- EXERCISE DETAILS
Reproduce every item below word for word, leaving out the pictures.
== SUPPLIED MATERIAL ==
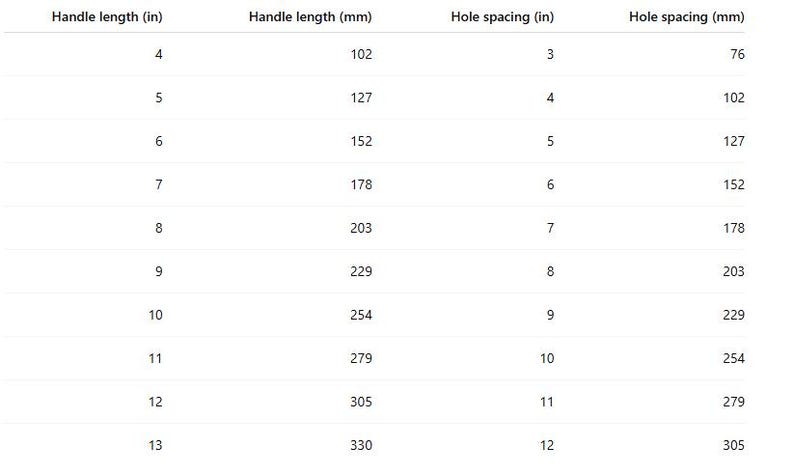
Task: Click the Hole spacing (mm) column header
Action: pos(687,17)
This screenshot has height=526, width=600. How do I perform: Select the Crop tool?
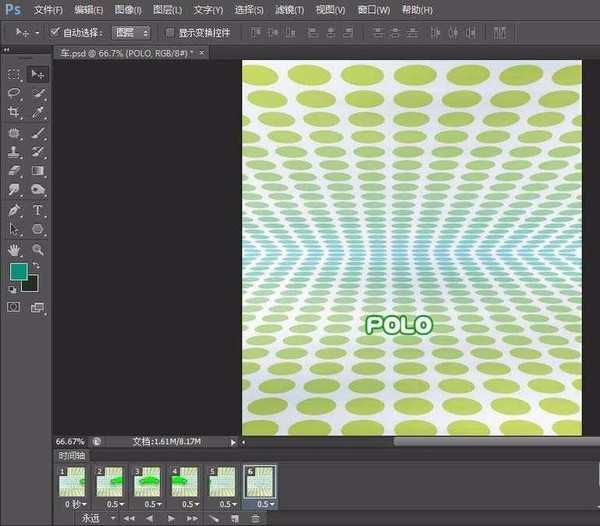click(x=14, y=113)
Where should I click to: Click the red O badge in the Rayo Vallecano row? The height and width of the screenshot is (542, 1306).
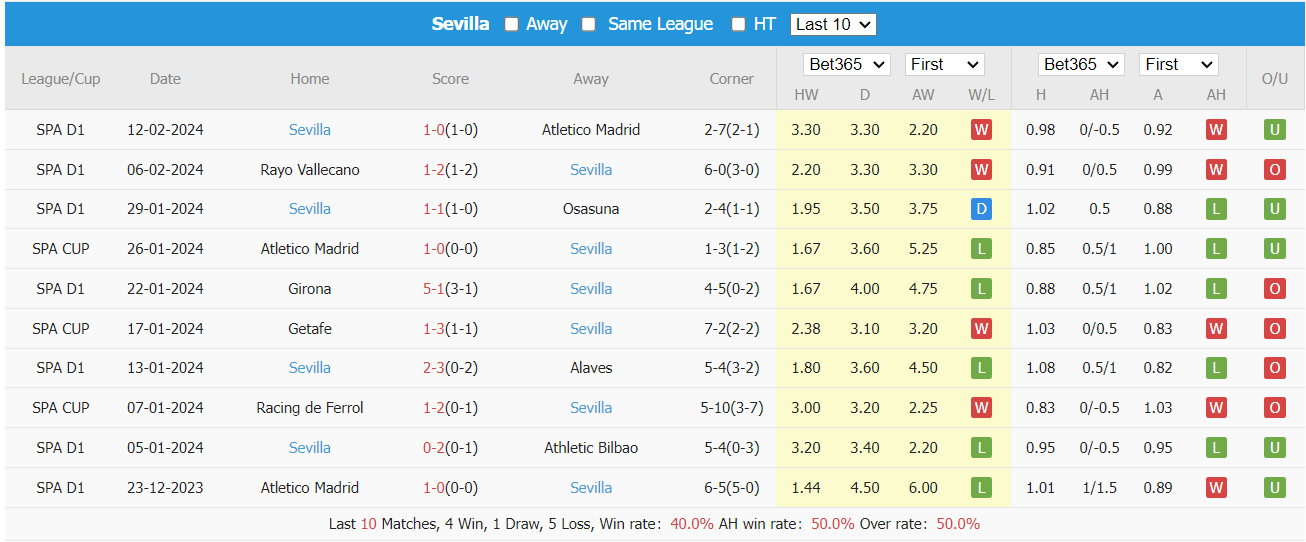pos(1274,170)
===
- TASK SOLUTION
Task: Click the Hole spacing (mm) column header
Action: pos(687,17)
This screenshot has height=526, width=600. How do I perform: Select the Crop tool?
click(x=14, y=113)
Where should I click to: Click the red O badge in the Rayo Vallecano row? The height and width of the screenshot is (542, 1306).
pos(1274,170)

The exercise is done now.